───── Text provided

Guides Jun 15, 2026 10 min read

ComfyUI advanced tutorial: conditioning and sampling (2026)

ComfyUI advanced tutorial on noise, ControlNet timestepping, and tiled upscaling, plus how that hand-tuned control survives once it runs as a production API.

Thibaut Hennau

CMO - building the expert's marketplace

Eight nodes for one image. Then forty. Then a graph so dense the author apologizes for the mess on camera. That is what a ComfyUI advanced tutorial actually looks like once you stop generating from an empty latent and start steering every step. The Latent Vision walkthrough we are paraphrasing here spends thirty-five minutes pulling apart three things most people treat as magic: how noise carries the whole picture before a single step runs, how ControlNet bends that noise mid-sampling, and how upscaling is really just controlled re-noising at higher resolution.

We learned the second half of this the expensive way. Every knob in that graph is a knob someone has to set, watch, and re-set per checkpoint and per image. Glorious on your own machine, where you have all afternoon. A different proposition the moment the same workflow has to answer a thousand requests without a human nudging the strength slider (we have run that math, and it does not end well for the person holding the slider).

So this guide does two passes. First the deep one: noise, ControlNet, sampling, and tiled upscaling, the way the video lays them out. Then the production pass: what happens to all that control when the graph has to run as an API instead of in front of your eyes.

ComfyUI Advanced Understanding Part 3, on noise, ControlNet, and upscaling (Latent Vision)

Why the noise already contains your image

The starting noise is not random filler the sampler removes. It already holds every element of the final picture, and you can drive the result by deciding what that noise looks like.

──────────

> _Work to do_: Reproduce verbatim everything in the ComfyUI tutorial from "Eight nodes for" down to "at higher resolution.". Rely only on the ComfyUI tutorial text.

───── Given data

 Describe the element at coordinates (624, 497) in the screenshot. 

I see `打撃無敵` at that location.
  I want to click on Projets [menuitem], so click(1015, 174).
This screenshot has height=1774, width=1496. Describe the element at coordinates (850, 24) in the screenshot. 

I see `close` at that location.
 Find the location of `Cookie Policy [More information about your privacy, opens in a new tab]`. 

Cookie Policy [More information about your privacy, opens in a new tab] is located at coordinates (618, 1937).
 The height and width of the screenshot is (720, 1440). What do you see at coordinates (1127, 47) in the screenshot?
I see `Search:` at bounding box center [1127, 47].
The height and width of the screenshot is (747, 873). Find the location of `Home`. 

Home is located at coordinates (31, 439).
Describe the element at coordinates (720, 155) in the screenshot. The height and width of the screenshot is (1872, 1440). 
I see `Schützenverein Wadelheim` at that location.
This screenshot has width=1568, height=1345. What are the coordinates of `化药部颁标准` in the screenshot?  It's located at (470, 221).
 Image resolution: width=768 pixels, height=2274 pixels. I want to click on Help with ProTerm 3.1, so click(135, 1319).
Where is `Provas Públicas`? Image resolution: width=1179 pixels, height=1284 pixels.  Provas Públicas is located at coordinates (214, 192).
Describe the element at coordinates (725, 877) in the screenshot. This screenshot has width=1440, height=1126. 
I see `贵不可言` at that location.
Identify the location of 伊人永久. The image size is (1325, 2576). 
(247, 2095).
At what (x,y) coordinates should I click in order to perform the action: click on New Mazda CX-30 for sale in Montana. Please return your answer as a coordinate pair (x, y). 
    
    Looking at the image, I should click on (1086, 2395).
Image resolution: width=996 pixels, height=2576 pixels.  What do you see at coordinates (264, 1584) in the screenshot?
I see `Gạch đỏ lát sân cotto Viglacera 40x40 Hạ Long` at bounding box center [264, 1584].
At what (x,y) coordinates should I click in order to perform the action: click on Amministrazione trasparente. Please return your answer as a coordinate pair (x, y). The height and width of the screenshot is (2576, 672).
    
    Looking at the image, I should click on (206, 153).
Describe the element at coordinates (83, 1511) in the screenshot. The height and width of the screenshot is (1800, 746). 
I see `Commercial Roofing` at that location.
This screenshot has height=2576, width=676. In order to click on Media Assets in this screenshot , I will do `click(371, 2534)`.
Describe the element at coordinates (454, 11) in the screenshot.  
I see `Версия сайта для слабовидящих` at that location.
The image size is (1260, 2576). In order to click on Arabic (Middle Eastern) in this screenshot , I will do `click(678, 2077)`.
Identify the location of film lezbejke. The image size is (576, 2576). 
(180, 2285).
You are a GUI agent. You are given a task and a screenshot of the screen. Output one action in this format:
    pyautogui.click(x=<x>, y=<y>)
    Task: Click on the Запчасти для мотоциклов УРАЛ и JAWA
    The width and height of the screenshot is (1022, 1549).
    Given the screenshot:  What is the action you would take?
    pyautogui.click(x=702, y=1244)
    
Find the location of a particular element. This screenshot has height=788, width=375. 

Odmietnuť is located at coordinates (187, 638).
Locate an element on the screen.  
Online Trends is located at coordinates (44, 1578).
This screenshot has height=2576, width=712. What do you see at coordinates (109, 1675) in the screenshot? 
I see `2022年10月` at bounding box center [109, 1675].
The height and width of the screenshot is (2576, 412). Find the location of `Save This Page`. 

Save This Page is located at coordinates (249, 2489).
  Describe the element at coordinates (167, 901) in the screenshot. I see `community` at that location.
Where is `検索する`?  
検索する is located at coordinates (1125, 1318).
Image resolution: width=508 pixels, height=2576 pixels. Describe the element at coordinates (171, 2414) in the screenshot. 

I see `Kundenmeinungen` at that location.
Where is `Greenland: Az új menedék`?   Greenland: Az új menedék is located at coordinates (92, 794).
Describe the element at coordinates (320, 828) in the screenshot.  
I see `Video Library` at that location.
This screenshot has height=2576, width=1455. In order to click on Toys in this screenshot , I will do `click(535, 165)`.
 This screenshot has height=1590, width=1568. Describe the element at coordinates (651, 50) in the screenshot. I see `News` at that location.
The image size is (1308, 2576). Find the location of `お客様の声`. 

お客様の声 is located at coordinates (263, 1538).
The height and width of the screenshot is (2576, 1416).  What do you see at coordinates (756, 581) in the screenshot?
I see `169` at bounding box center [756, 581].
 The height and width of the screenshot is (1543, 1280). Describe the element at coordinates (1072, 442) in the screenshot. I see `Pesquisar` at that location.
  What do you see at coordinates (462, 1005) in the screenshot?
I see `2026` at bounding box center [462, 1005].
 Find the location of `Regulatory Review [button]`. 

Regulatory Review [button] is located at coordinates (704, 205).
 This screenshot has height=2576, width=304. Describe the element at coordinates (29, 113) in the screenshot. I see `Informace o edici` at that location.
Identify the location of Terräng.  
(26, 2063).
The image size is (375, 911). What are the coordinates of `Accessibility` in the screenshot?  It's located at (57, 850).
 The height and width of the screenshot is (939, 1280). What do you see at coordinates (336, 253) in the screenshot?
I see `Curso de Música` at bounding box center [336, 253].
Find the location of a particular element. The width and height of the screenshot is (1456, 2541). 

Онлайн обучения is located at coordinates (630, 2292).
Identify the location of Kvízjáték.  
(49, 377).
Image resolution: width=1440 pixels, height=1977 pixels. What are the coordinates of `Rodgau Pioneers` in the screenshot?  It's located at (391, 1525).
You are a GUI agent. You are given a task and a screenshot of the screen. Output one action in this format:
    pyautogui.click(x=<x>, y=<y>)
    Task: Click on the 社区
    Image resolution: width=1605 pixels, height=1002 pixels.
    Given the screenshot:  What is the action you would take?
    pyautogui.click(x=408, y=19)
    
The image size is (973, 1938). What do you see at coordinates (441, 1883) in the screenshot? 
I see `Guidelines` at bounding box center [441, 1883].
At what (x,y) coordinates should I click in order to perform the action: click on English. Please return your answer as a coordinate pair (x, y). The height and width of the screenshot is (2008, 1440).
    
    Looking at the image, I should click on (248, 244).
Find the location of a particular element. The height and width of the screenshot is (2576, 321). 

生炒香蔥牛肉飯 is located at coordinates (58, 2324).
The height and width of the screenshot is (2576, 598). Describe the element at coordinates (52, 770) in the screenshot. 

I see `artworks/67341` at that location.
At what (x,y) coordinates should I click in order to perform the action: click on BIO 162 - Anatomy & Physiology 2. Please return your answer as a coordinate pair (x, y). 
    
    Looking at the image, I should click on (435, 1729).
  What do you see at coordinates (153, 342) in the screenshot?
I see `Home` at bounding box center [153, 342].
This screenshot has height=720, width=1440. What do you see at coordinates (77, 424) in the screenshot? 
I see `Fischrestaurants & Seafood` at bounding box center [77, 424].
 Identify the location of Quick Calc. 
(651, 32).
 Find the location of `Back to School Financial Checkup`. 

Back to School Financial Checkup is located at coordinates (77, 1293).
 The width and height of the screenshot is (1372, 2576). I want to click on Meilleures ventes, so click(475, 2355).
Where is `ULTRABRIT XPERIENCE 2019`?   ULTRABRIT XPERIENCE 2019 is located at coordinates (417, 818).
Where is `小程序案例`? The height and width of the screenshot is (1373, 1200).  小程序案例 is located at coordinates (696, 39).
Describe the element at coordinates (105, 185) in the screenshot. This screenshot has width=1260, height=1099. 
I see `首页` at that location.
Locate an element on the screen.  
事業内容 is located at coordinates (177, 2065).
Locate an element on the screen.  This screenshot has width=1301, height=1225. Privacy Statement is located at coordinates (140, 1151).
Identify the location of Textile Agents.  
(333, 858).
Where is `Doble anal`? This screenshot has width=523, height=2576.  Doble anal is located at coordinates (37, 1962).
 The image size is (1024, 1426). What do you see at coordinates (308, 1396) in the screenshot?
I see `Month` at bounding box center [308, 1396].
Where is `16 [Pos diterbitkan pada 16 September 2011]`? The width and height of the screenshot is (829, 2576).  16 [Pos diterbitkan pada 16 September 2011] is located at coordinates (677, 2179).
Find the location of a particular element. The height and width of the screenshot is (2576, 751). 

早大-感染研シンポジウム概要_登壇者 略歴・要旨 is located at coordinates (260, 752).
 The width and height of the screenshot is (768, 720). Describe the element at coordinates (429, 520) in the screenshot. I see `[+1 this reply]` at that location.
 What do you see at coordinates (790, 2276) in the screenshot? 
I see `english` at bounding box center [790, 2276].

──────────

> _Solution below_:
Eight nodes for one image. Then forty. Then a graph so dense the author apologizes for the mess on camera. That is what a ComfyUI advanced tutorial actually looks like once you stop generating from an empty latent and start steering every step. The Latent Vision walkthrough we are paraphrasing here spends thirty-five minutes pulling apart three things most people treat as magic: how noise carries the whole picture before a single step runs, how ControlNet bends that noise mid-sampling, and how upscaling is really just controlled re-noising at higher resolution.